Image by jcolman via Flickr
R and I went on a retreat day yesterday. It wasn’t overly his cup of tea (not that he drinks tea) but it was very nice having him there with me.
We went to Green Blade, so called because of the hymn by John Crum:
Now the green blade riseth
from the buried grain,
wheat that in the dark earth
many days has lain;
Love lives again,
that with the dead has been:
Love is come again,
like wheat that springeth green.
The day was lead by Canon Ian Morgan and was entitled; “Embracing Distraction” and was all about finding that silent space with God through listening. He used Beethoven and other classical music to make his points.
I always thought that going on retreat was a process of emptying, of leaving the world behind to go to another place in order to meet with God and in that place, for a while, setting aside life to find Him.
But yesterday I found myself filled rather than emptied. I felt like the whole of life came with me, and during the day bombshells of new understanding kept exploding all around me.
Each thing I was taught yesterday acted like a bridge into my life on which the Spirit was walking over. I have discovered that minute moments of silence can be as priceless as the long times of solitude I have longed for.

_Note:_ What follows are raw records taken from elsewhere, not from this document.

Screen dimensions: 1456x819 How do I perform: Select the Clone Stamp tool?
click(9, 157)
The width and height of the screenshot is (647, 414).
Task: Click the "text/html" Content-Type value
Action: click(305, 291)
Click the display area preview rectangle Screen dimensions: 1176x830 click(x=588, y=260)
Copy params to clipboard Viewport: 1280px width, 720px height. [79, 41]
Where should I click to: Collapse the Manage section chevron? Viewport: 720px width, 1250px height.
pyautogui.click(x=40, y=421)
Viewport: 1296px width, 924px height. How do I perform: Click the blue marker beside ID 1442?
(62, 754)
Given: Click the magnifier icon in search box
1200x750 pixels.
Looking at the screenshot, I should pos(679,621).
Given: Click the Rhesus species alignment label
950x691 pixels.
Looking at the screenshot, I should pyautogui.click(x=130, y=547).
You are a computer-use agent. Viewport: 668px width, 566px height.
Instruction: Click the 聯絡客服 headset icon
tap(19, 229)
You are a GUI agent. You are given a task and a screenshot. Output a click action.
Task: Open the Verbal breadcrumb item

That as long as we aim to give all we have, it doesn’t matter if what we have is small.
I found that instead of having to loose myself, I have found myself, right here with God, just as I am.
Most beautiful of all, where as before I wondered how I am to “do God” as a married woman, I find Him here in the middle of who R and I are – and who we are is ok too.
Instead of absence, listening and in that, the presence of God – even if He is silent, He is more present that anything else in all of life.
And instead of distraction, maybe, finally, a closer walk with God, right here in the ordinariness of daily life.